── Excerpted records ──

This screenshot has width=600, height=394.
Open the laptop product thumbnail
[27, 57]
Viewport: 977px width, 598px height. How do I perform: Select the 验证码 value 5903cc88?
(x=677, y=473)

───

Work request – Once you have read the data above, print all of it again exactly.

Result of this exercise –
This screenshot has width=600, height=394.
Open the laptop product thumbnail
[27, 57]
Viewport: 977px width, 598px height. How do I perform: Select the 验证码 value 5903cc88?
(x=677, y=473)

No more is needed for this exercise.